SUPERIOR COURT OF NEW JERSEY APPELLATE DIVISION


February 11, 2010

STATE OF NEW JERSEY, PLAINTIFF-RESPONDENT,
v.
TROY L. KEETS, DEFENDANT-APPELLANT.

On appeal from the Superior Court of New Jersey, Law Division, Somerset County, Indictment No. 04-08-0559.

Per curiam.

NOT FOR PUBLICATION WITHOUT THE APPROVAL OF THE APPELLATE DIVISION

Submitted December 14, 2009

Before Judges Alvarez and Coburn.

Defendant Troy L. Keets was found guilty by a jury of second-degree conspiracy to commit robbery, N.J.S.A. 2C:5-2a and N.J.S.A. 2C:15-1a(2), but acquitted of first-degree robbery, N.J.S.A. 2C:15-1a(2). On February 2, 2007, defendant was sentenced to seven years imprisonment, subject to the No Early Release Act (NERA), N.J.S.A. 2C:43-7.2. Defendant appeals and we affirm.

The facts developed during the trial can be briefly summarized. On June 24, 2004, at approximately 10:00 p.m., Nicole Hoffman, the administrative manager of an ULTA cosmetics store, and Tanya Wood, an employee, began to close up for the day. The store is located in a strip mall on Route 22 in Watchung. Hoffman had actually closed the registers at 9:00, however, there was a customer who was working with a hair stylist at the back and they did not leave until approximately 9:30. After the stylist and her customer left, Wood wanted to smoke a cigarette, so Hoffman walked her to the front door and unlocked it. In accord with store policy, Wood was required to stand right outside the door as she smoked and the door was left unlocked. Hoffman finished refilling the registers with the designated amount of cash, $200, for the following day. Immediately prior to going out to smoke a cigarette, Wood had made a quick phone call to "her ride."

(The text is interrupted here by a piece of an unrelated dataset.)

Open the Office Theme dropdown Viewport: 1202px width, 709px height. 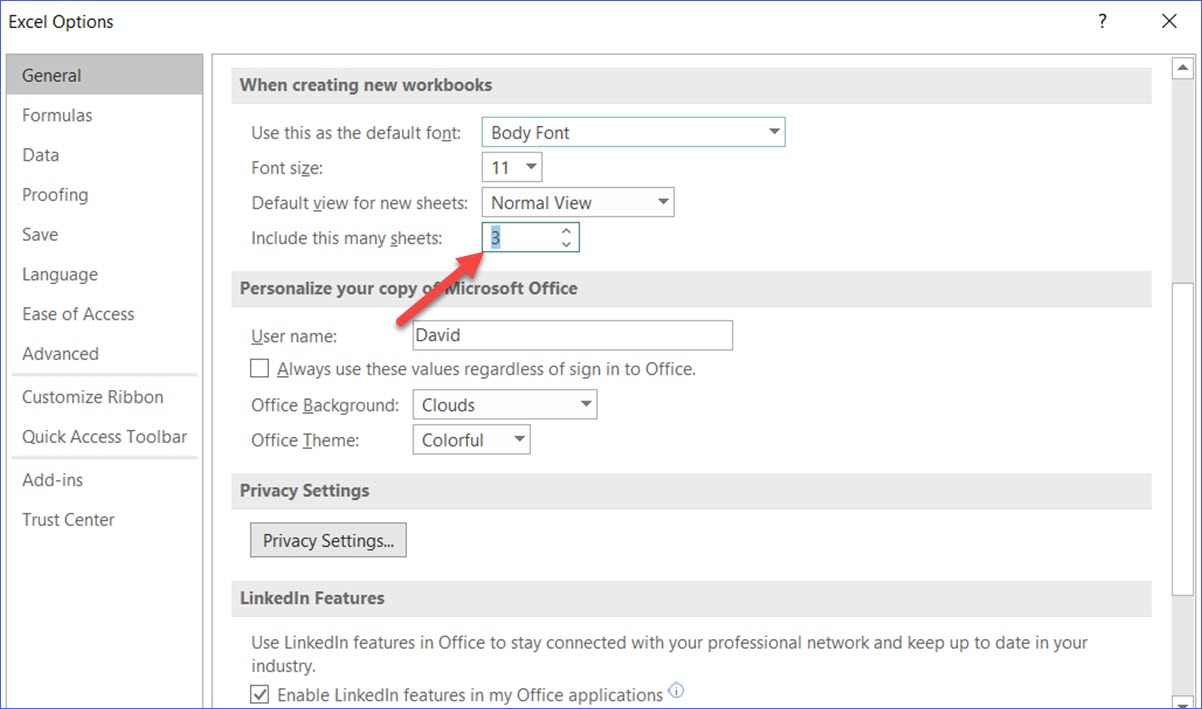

While Hoffman was printing out paperwork from a salon register, she heard footsteps, looked up and saw a man wearing a ski mask running towards her, pointing a gun. He shouted at her to get down and she dropped to her knees. Her initial reaction was that this had to be a practical joke organized by Wood, but when she looked at her and saw that she seemed very afraid, she realized the robbery was real. The man ran around her and held the gun with both hands to the back of her head. He demanded to know where the money and the safe were, and dragged her by the back of the neck in the direction of the nearest register. She saw a second person running past her towards Wood and then a third man ran in the same direction. The armed assailant told Hoffman to open the safe and not be "stupid"; she immediately opened it and he began to take out the cash. To the best of her recollection, the robbers put the money from the safe into the pockets of their jeans. The armed man asked her if there was a video surveillance system, and she told him it was in the office. He pulled her up and pushed her towards the back of the store where the office was located. They walked by the second man who had helped the armed assailant empty the drawers; as she passed, Hoffman saw Wood and the third man in one of the last aisles. All the men followed as Hoffman was dragged towards the office, and once there Hoffman and Wood were cuffed to a filing cabinet. The robbers told the women not to call the police, and ripped the phone and the fax machine out of the wall. They removed the security tape from the VCR machine on their way out.

After they left, Hoffman took her cell phone out from her apron pocket. Wood took the phone from her and said she would call police, but according to Hoffman she was "just hitting buttons." Hoffman grabbed the phone back and dialed the Watchung police department, whose number was posted on the office wall.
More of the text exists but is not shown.